Thursday, April 22, 2010

They came for the fingerprints, and I didn't speak up because I had no fingers.

So now when we, as foreign nationals, enter the Republic of Korea, we will have to wait in line to stick our finger on the same spot that a bunch of other people have stuck their fingers, thus increasing your risk of getting SARS, H1N1, cooties, and privacy invasion. You can read about it at The Marmot's Hole, where, the Marmot says, "sounds okay to me," and (more extensively) at Brian's where his followers minions commenters generally fall in line with Brian's agreement with comments like "don't see anything wrong with it," "don't think it's a big deal," "as long as it's not inconvenient," etc.

Now, I'm not accusing anybody in particular of hypocrisy, but considering the outcry about the inconsistently applied provisions for background checks and HIV testing we saw last year, I'm actually surprised at how many people are referring to this as no big deal, at least in terms of privacy.

[Note: No suggestion of hypocrisy should be made toward The Marmot, a consistent law-and-order type who applies similar standards both to his home of birth and his home of residence and whose consistency on this point makes him undeserving of an epithet like "sellout."]

Maybe I'm playing devil's advocate here, but hear me out. ROK nationals are fingerprinted, yes, but it is done so primarily as a form of backing up identification, not as a means of law enforcement. Granted, South Korea can require of foreign nationals what they want and said foreign nationals can simply choose not to come, but if one were so inclined they could make a good argument that the new fingerprinting is about singling out foreign nationals and not ROK nationals as potential criminals.

I would be loath to single out the ROK as an instigator of privacy abuses, as this is a common requirement of foreign visitors and/or residents in many countries nowadays, but if HIV testing or background checks were an invasion of privacy or a way in which foreigners were singled out as potential criminals, how is this any different?

Frankly, I didn't really have a problem with the background checks, even if they weren't applied to everyone right away, nor the HIV testing, since South Korea provides extensive HIV treatment to HIV-positive people and an influx of HIV-positive people could bankrupt that system (I firmly believe we should move on from AIDS as a civil rights issue and start treating it more pragmatically as a public health issue so that we can actually attack it and prevent new cases as much as possible).

Some will accuse me of taking an apparently contrarian view just to stir the pot, but I think I've got some reasonable basis for at least a little concern. While I definitely see the value in fingerprinting as a deterrence to keep out the riffraff (and minimizing riffraff or slacker teachers is in every E2's best interest unless they themselves are a slacker), what do we know about how the information is handled.

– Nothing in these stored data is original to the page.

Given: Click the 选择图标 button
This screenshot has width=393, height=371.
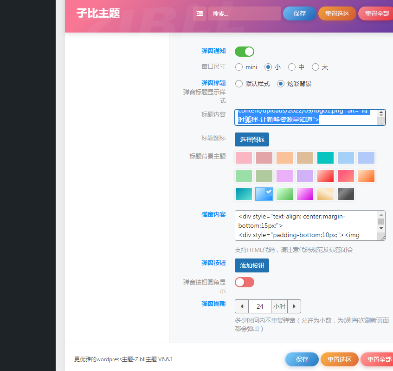Looking at the screenshot, I should pos(252,139).
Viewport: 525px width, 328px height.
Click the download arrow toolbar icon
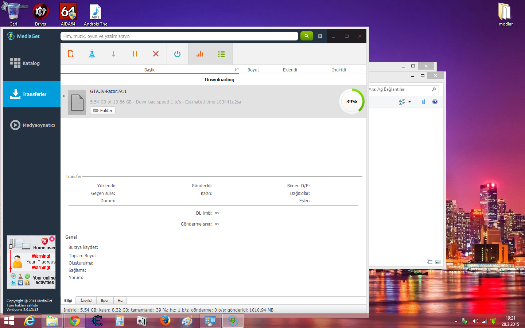pyautogui.click(x=113, y=54)
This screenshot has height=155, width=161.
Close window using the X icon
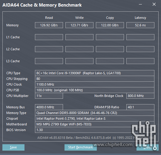[x=154, y=4]
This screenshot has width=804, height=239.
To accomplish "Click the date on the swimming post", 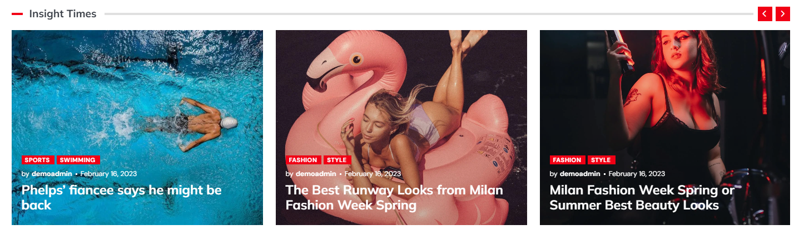I will pyautogui.click(x=108, y=174).
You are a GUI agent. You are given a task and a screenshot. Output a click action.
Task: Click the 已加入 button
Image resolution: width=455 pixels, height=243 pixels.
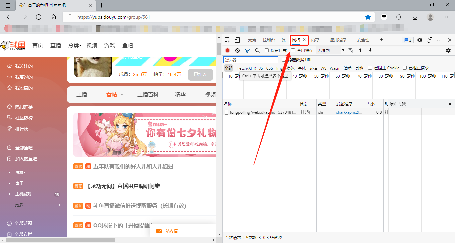pyautogui.click(x=200, y=74)
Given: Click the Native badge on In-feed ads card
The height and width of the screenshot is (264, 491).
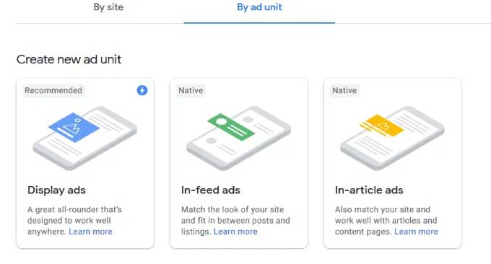Looking at the screenshot, I should pyautogui.click(x=191, y=90).
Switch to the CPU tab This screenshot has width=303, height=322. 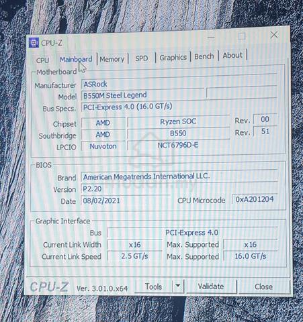(42, 60)
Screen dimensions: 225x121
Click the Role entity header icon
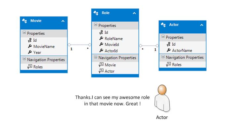96,13
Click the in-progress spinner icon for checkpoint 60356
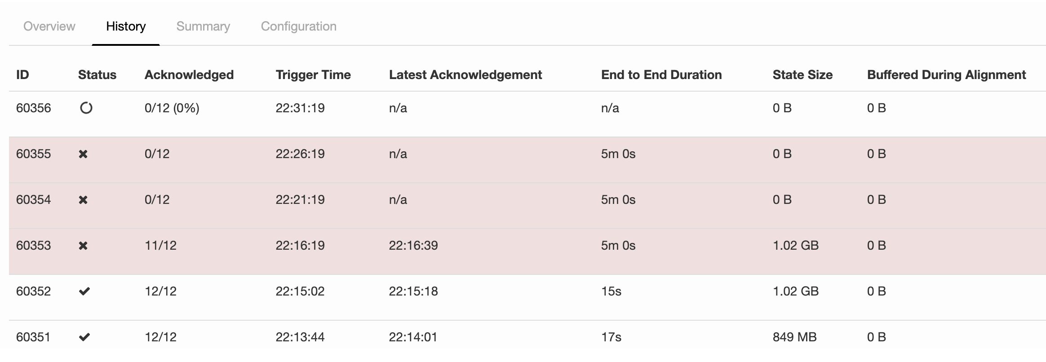The image size is (1046, 362). tap(86, 108)

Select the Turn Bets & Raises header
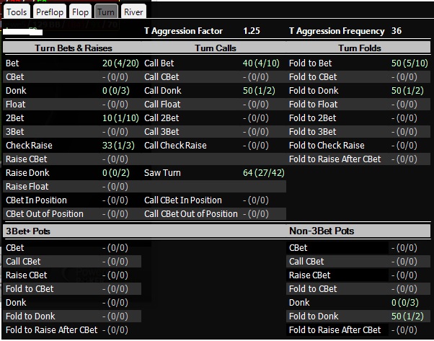[x=73, y=48]
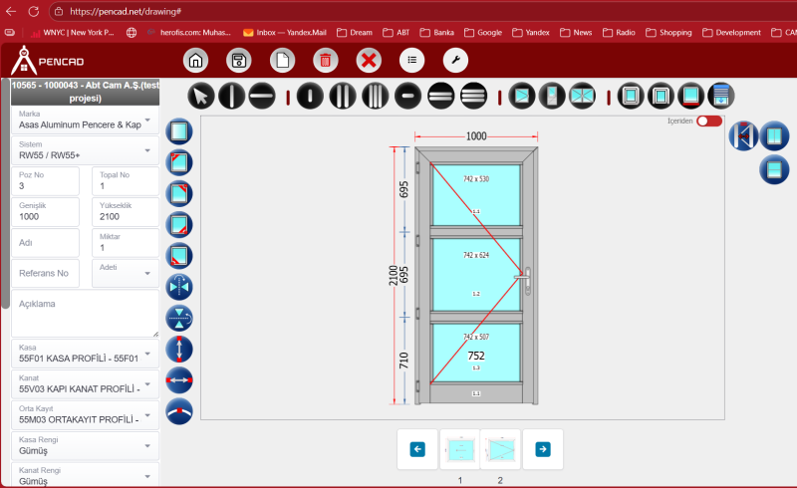
Task: Click the red X cancel icon
Action: click(x=369, y=60)
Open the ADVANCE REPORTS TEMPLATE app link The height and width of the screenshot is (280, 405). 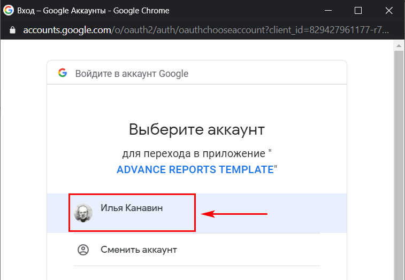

Let me explain my slight uptick in devil-advocated paranoia here: Today we got news that a Hawaii Blood Bank computer was stolen that had a $hitload of information about blood donors on it:
The Blood Bank of Hawaii has sent letters to nearly 40,000 blood donors and deferred donors, telling them that a laptop computer containing confidential personal information was stolen in a burglary last month at the agency's Dillingham Boulevard headquarters.

In an April 16 letter to potential donors, chief operating officer Wendy Abe said the data includes names, birth dates, partial Social Security numbers and "minimal donation information."
Holy crap! I'm not pacified by their description of "minimal donation information." If you've ever given blood in the United States, you know how extensively private the questions are that they ask, from where you've traveled, to what diseases you've had, to whether or not you're gay! I'm not gay (though a lot of people seem to think I'm a lesbian), but what if this information got into the wrong hands? If I decided to run for public office in San Francisco or Laguna Beach, I'd have no plausible deniability about my heterosexuality and I could lose votes. Thanks a lot, careless Hawaii Blood Bank securitas.

Um, anyway, I just find the whole thing curious. Devil's advocate mode off.